By Steve McIlwain
Depending on your style of thinking, your brain has between 12,000 – 50,000 thoughts per day. That’s 8-34 per minute; more than one different thought every two seconds!! Men have different ways of expressing these thoughts. Some are loud and outspoken. Some are quiet and muted. Some are entirely unfiltered. Some only speak when prompted. Regardless of how you express your thoughts, you’ve got lots of stuff buzzin’ through your dome.
I come from a long line of “less is more” kinda guys. My dad and both granddads are/were quiet, reserved men. Not to say that they don’t have personalities; quite the opposite. They are all kind, loving, fun, spirited dudes that are easy to talk with and demonstrate genuine interest in every conversation. But in general McIlwain men are on the reserved/chill side of the spectrum. With us, oftentimes a glance speaks decibels louder than words.
I have this same tendency. Ash typically knows how I’m feeling based on my look rather than what I verbally communicate to her. I have a hard time expressing my feelings because sometimes I feel like they’re not valid, don’t matter, or simply shouldn’t be said. So when I have an issue or problem I tend to live by the “less is more” credo. My general approach is to ignore the situation and let the natural balance restore itself.
In some ways this is a good thing. Every thought that runs through my head doesn’t need to be verbalized. But I err on the opposite side: not saying things when I should. There are times when stuff bothers me that should be discussed. Oftentimes I refrain from bringing these issues up because I don’t want to hurt Ash’s feelings, am not really sure if it’s worth discussing, or would rather avoid spending an afternoon arguing.
The fact of the matter is that husbands and wives need to discuss issues — pleasant, un-pleasant, and otherwise. It is in these situations that I’m still learning when and how to bring them up. Not only is it a rarified art form to know when is the right time, but it’s also a refined skill to do it the right way. I tend to struggle with both. In fact, one of these conversations literally happened as I was writing this; it didn’t go well.
I’m not sure that there’s ever a good time to bring up issues and frustrations. Perhaps the right time to bring them up is exactly when they occur. If you can identify issues in the moment, you can work through them right away. However, I tend to take some time to process information, so I need a while to think things through. In that situation, maybe carving out some quiet time to talk or taking a walk provides the right forum for difficult conversations.
Part two of this doozy is expressing your thoughts and feelings in the right way.
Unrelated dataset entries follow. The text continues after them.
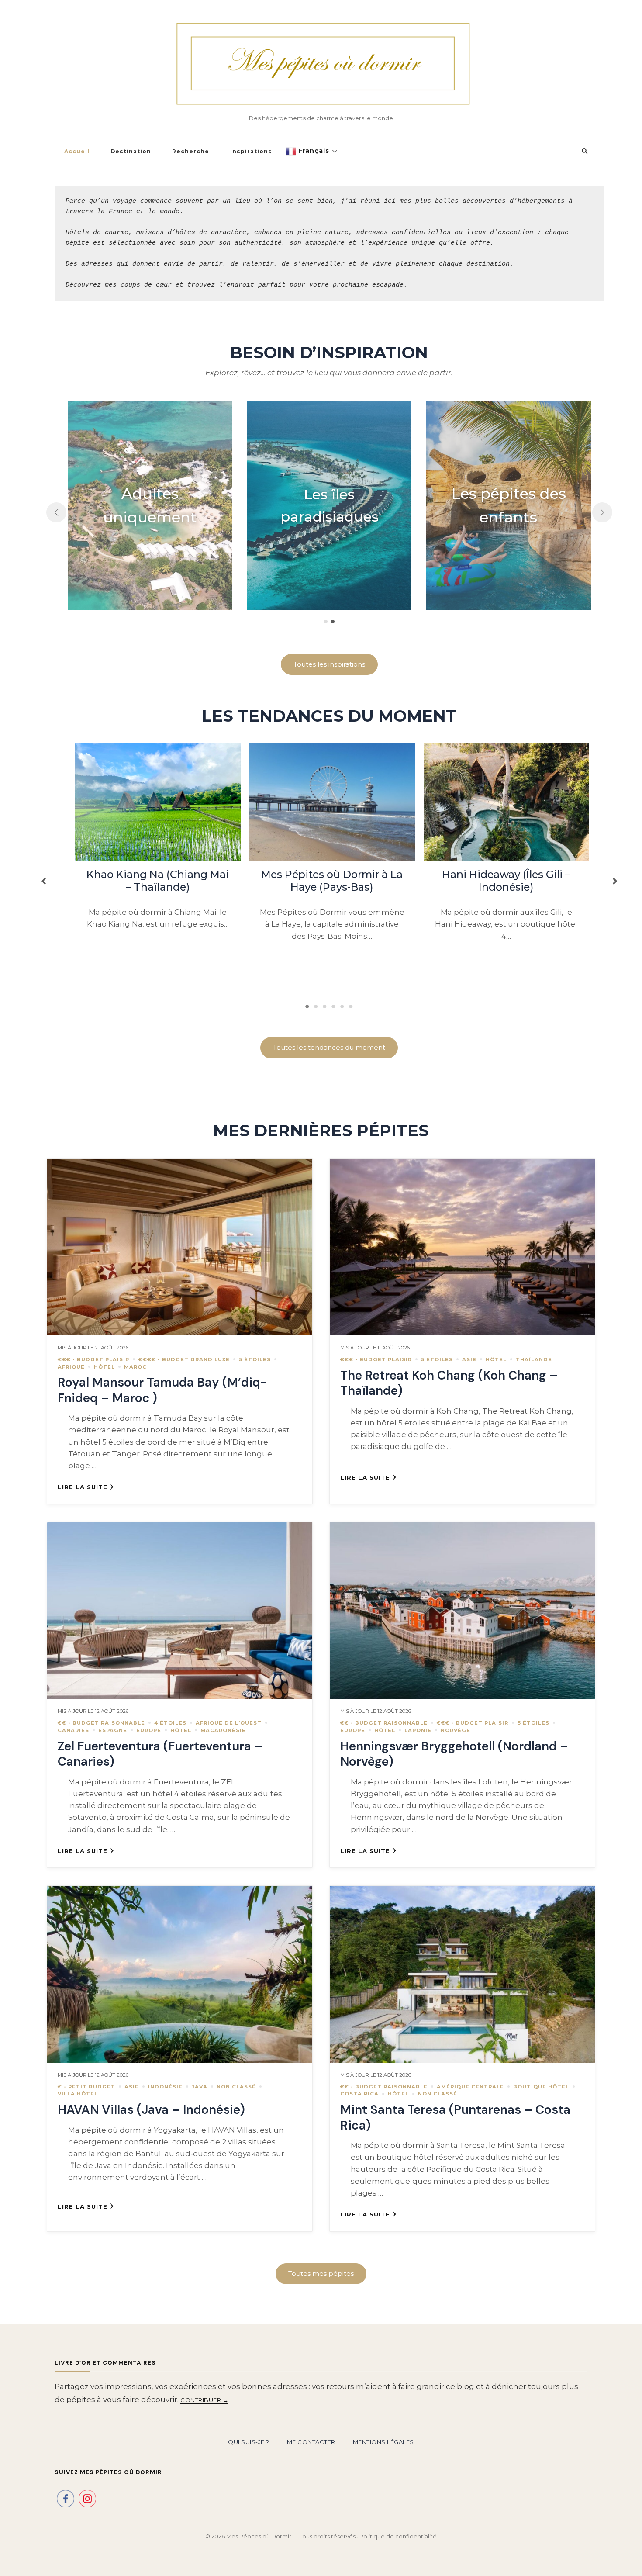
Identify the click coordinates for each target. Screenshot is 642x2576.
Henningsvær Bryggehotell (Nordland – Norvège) (454, 1754)
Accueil (77, 151)
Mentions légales (383, 2441)
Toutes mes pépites (321, 2273)
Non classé (236, 2087)
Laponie (417, 1730)
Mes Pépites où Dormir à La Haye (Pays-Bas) (332, 880)
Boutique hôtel (541, 2087)
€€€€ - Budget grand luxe (184, 1359)
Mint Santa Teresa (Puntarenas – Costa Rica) (455, 2117)
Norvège (455, 1730)
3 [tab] (325, 1006)
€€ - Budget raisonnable (101, 1723)
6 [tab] (351, 1006)
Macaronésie (223, 1730)
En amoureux (150, 505)
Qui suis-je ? (248, 2441)
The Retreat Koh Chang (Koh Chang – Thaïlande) (449, 1383)
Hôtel (104, 1367)
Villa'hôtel (78, 2094)
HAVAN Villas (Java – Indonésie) (151, 2110)
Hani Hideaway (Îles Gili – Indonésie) (506, 880)
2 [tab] (316, 1006)
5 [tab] (342, 1006)
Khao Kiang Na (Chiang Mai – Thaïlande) (157, 880)
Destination (130, 151)
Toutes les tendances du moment (329, 1047)
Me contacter (311, 2441)
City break (508, 505)
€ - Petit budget (86, 2087)
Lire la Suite (82, 1486)
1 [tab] (307, 1006)
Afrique (71, 1367)
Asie (469, 1359)
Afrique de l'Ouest (229, 1723)
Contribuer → (204, 2399)
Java (199, 2087)
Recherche (190, 151)
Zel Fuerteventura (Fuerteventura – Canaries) (160, 1754)
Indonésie (165, 2087)
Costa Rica (359, 2094)
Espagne (112, 1730)
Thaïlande (534, 1359)
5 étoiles (255, 1359)
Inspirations (251, 151)
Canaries (73, 1730)
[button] (56, 512)
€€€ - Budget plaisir (93, 1359)
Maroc (135, 1367)
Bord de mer (329, 505)
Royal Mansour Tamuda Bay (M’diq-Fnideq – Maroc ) (162, 1390)
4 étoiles (170, 1723)
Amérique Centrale (470, 2087)
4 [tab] (333, 1006)
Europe (148, 1730)
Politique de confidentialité (398, 2536)
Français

I am getting better about expressing the things I’m frustrated with but still struggle doing it the right way. During difficult conversations with Ash, I find myself coming across all wrong and saying a lot of, “Well, you asked me to open up, and I’m just trying to convey my true feelings with you.” Clearly I’m struggling to communicate without being offensive. The key is to be honest but not necessarily entirely unfiltered. Raw, unfiltered thoughts can be flat out hurtful. The thoughts buzzing through your brain may seem innocent enough, but when verbalized, come across flat out horrible. It is a fine line between watering it down and being a jerk. You don’t want to package your thoughts so carefully and neatly as to change your message, but you do want to present them in a way that can be received.
While, in my opinion, you should try to convey your feelings as politely as possible, the reality is that a lot of these conversations will hurt your spouse’s feelings and be very frustrating. This is the main reason I shy away from these types of dialogues. But that doesn’t change the fact that these conversations need to happen. While in the short run some of these talks may be hurtful, in the long run they set your marriage up for success. They create an atmosphere of openness and allow candid, honest communication to occur that help nip issues in the bud. Oftentimes skipping relatively small, difficult conversations leads to large and potentially explosive blow-outs down the road. Just like a vaccine, a small prick ahead of time saves you from developing a marriage-threatening disease.
If you’re the type of guy that has an “it’s easier not to say anything” mentality, you may want to re-consider. While at first that may seem easier, in the long run that may end in disaster. Learn to identify issues that need to be addressed, and then have honest conversations before they morph into monsters. For me on opening up – getting better. On expressing my feelings in the right way – kinda shaky. It’s a work-in-progress; a type of “sharpening the sword” practice to maintain sanity and allow for growth. This will lead you head-on into some super frustrating conversations. But developing this practice just may be the thing that saves your marriage in the long run.